A conversation with Prof. Bruno Fernandes from GB Montreal JiuJitsu about the upcoming Tournament
Exposing our students to healthy competition promotes a great sense of well-being. In tournaments, as we always say in Gracie Barra, there is no such thing as losing, there is only learning. The discipline, lessons in determination, persistence of each competitor is put to the test as our Gracie Barra Montreal warriors take the faces the mat.
Leading the Gracie Barra Montreal team is no other than Professor Bruno Fernandes. Professor Bruno is known to train with UFC’s Welterweight champion George St. Pierre. He’s a 5-time world champion with a couple of Pan American titles to his name. He is also an assistant professor at McGill University in Canada while teaching Jiu Jitsu altogether.
GB.com: Tell us how students respond to Jiu Jitsu in Montreal.
Prof. Bruno: Brazilian Jiu Jitsu is still an evolving sport in the Montreal area, even though we already have representatives for the major teams. We are slowly bringing larger tournaments to town, in order to help make the sport more popular. There are no shortage of BJJ championships in Montreal anymore: Abu Dhabi Trials, IBJJF Montreal Open are NAGA are already in the calendar.
GB.com: How many students are competing in the Montreal Open?
Prof. Bruno: There are around 50 students competing from our school in Montreal. This is the largest team we ever brought to a single tournament and I am sure we are coming back with a trophy! Last year we were a relatively small team and we could still manage to get third overall. I was particularly proud of my students because we had opened the school only a year and a half before that. This year we are aiming for the first place!
GB.com: Share to us your past experiences with the Montreal Open.
Prof.

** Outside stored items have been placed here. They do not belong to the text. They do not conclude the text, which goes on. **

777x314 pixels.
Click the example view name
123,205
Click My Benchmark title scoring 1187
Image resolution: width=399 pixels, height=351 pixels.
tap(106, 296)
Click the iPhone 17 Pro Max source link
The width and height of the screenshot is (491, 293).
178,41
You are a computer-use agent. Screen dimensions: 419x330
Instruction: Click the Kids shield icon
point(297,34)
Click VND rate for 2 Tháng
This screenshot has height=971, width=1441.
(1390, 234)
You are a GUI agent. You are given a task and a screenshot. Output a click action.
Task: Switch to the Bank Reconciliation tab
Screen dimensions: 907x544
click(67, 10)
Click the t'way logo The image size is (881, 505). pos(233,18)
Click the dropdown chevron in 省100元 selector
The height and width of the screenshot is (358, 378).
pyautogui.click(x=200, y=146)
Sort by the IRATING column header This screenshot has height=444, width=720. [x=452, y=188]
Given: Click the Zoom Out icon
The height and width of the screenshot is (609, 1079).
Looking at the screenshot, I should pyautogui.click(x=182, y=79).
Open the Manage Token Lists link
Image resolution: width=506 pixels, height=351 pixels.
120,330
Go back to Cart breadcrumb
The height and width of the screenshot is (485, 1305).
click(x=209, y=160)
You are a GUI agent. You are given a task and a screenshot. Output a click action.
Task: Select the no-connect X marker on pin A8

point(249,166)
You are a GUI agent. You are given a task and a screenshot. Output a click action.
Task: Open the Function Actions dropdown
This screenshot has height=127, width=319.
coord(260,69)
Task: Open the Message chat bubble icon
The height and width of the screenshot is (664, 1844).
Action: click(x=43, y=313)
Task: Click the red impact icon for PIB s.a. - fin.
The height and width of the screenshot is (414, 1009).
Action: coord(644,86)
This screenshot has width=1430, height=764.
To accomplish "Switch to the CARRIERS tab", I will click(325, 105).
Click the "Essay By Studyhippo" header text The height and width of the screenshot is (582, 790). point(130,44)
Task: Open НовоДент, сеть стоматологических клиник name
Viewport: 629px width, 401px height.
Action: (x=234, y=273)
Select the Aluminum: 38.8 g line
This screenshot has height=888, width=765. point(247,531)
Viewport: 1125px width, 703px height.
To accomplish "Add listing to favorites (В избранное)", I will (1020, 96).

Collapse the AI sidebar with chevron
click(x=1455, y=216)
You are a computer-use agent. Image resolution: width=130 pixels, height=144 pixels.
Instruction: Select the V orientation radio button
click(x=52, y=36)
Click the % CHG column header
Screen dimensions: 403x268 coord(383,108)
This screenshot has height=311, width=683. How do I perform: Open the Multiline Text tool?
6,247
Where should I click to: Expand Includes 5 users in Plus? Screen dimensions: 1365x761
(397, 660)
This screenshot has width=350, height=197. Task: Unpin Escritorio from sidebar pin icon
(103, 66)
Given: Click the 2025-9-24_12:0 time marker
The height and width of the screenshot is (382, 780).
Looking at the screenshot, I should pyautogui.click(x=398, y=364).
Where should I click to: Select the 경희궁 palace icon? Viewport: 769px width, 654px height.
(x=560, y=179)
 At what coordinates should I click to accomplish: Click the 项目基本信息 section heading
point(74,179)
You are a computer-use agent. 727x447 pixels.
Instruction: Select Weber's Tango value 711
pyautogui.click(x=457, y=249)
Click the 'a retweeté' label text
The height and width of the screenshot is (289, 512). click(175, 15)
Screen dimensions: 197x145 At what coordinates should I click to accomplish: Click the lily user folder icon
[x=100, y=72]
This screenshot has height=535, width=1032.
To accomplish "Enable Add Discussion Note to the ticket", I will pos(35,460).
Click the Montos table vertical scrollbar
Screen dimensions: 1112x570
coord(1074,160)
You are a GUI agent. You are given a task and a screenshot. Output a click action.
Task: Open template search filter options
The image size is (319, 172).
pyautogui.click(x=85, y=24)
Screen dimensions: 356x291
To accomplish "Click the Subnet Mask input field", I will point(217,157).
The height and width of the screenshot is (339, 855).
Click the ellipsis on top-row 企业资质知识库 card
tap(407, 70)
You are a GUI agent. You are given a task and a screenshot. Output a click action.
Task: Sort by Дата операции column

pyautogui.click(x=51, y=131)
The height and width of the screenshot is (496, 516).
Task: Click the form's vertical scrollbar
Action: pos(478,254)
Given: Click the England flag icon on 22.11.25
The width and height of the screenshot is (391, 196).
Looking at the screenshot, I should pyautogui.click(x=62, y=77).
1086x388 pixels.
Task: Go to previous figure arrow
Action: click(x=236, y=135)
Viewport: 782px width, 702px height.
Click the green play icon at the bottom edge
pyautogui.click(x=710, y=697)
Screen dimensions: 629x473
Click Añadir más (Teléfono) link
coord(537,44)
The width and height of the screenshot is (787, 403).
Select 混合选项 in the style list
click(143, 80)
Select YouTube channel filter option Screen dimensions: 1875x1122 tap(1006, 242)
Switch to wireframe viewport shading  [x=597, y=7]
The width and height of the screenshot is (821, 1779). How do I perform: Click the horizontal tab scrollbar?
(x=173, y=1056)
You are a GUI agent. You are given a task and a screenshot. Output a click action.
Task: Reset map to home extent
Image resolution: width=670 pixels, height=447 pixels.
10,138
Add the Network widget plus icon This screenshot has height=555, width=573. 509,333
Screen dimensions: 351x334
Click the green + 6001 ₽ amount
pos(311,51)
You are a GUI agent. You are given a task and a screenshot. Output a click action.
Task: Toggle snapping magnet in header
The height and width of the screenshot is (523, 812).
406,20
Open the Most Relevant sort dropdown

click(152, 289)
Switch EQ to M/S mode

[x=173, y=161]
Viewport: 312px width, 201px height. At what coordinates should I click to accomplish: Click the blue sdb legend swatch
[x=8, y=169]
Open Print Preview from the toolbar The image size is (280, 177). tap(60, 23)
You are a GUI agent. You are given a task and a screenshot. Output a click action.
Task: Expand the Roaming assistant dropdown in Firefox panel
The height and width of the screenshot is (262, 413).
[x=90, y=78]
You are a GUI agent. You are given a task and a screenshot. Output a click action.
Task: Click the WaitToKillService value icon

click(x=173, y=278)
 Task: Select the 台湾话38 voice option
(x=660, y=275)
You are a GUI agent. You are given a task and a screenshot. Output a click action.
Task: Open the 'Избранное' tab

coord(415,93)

Bruno: I helped to organize the Montreal Open last year. The feedback we received was that it was the most well organized BJJ tournament they ever competed on. All the divisions happened according to the schedule and the venue was great. Organizing the Montreal Open always comes with a lot of stress, but it is rewarding to give to local fighters the opportunity to compete in a world-class setting. It was the first IBJJF event in Canada and it opened grounds for other events in major Canadian cities. This year we had it in Toronto and next year there might be an event or two in the west coast.
GB.com: Being a leader in Gracie Barra Montreal, you promote growth among your students. Can you tell us in what unique ways do you do so?
Prof. Bruno: One of the ways to promote growth among my students is to awake their competitive spirit, in the best way possible. It is not about being better than anyone, just a constant pursue for personal improvement. I believe that bringing an official IBJJF tournament to Montreal was a bold yet necessary move. I wanted my students to see what a traditional, well-run BJJ tournament was. I competed during my entire career and i think that competition can greatly speed up someone’s progression in BJJ. A challenge increases your focus, so you train harder and live an overall healthier lifestyle. I know that only a percentage of my students competes, but I love to see how it still brings the whole team together. Everyone enjoys the atmosphere created, and non-competitors are glad to help their teammates get better and represent the school.
GB.com: Tell us about the learning structure of Gracie Barra and how effective you think it is.
Prof. Bruno: Gracie Barra has developed the most structured curriculum in the history of BJJ. New students are always impressed on how our school does look and feel like one, and not just like a gym. As a consequence, students understand it easily and the learning process is much faster. For competitions, we started specific classes 3 times per week, where the emphasis is more on the scoring system and building a game plan. As much as we continuously stress that submission is the end goal when we grapple, we make students understand that controlling your opponent effectively is a necessary step. Last but not least, i try to teach them how to perform well under pressure: stand up rounds, short time limits and starting at unfavourable positions are just some of the teaching techniques i use.
GB.com: A message to all of the competitors.
Prof. Bruno: I am honoured to lead such a great group of students representing our team. You are true pioneers of the sport in Montreal. A Gold medal is something that no one will ever take from you. Go get one for you and make history!
Gracie Barra Association wishes the best to Team Montreal!